Charge Capture and Cash Collections
Management of the revenue cycle continues to be a challenge. This is the weakest area of many networks, but is certainly one of the most important.
Many Sites, Few Physicians
Networks continue to be comprised of a large number of small, inefficient practices. Newly acquired practices typically stay where they were.
Don’t Rock The Boat
Systems are reluctant to make substantial changes in network operations and are, again, learning that incremental change is seldom successful. Deming wrote that, “Every organization is perfectly designed for the results it gets.” The hardest thing to change is culture, and your culture may contribute to your problem. Unless you’re willing to transform the organization, you’ll get the same results every time.
Effort And Income Aren’t Perfectly Correlated
Production-based compensation plans don’t always lead to profitability. Recent information indicates that median production shouldn’t mean median incomes.

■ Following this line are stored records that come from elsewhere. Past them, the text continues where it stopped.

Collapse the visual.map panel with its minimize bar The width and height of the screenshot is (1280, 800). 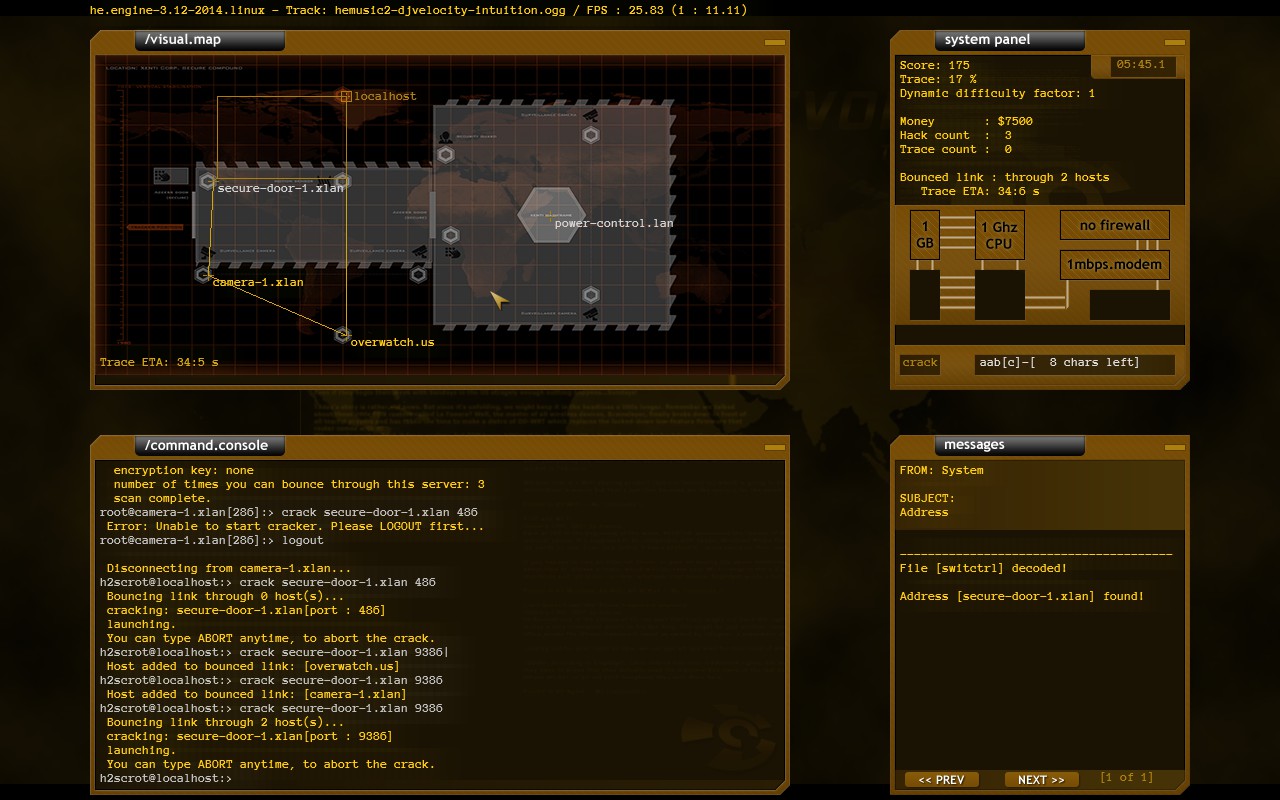click(x=773, y=41)
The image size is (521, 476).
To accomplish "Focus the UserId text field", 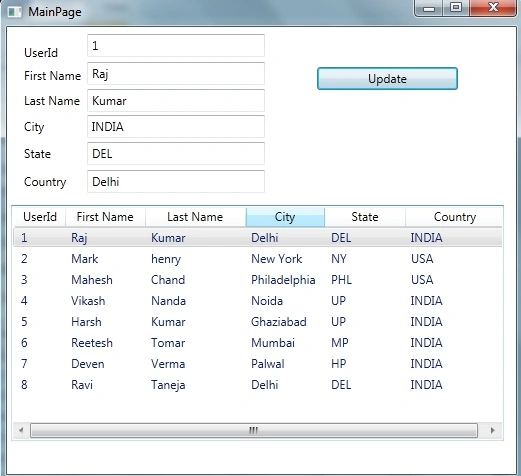I will tap(176, 45).
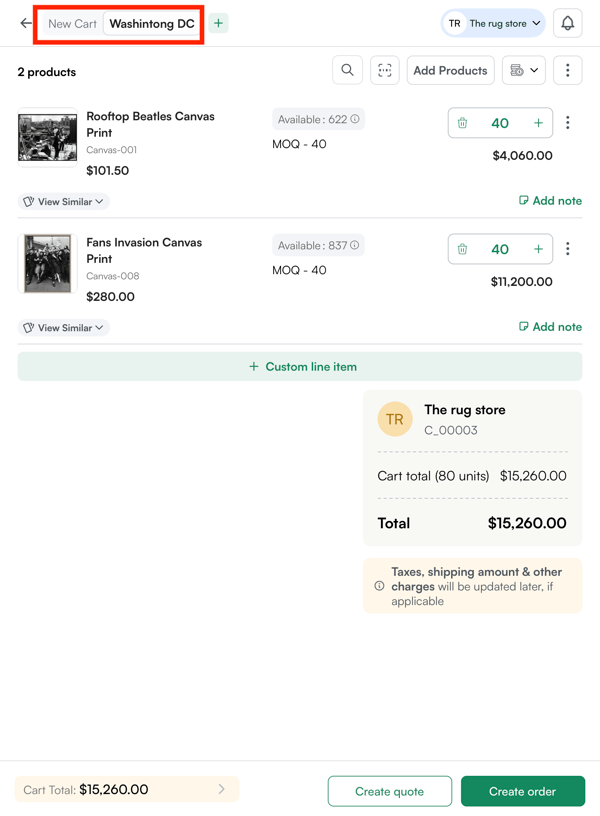Expand View Similar for Rooftop Beatles

tap(64, 202)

We don’t suggest that you copy this article, send copies to your Board, and indicate “see, it’s not my fault.” The factors that are driving the losses can be resolved and it can be done in a way that maintains the integrity of critically important physician networks. A quick case study will prove our point. An academic medical center-affiliated small multispecialty network was experiencing losses per FTE physician > $150,000 per year. Site consolidation, revisions to the physician compensation model (with physician endorsement), staffing changes, and identification of strategically important but underutilized practices (these need to be treated differently) turned network operations cash positive in 18 months.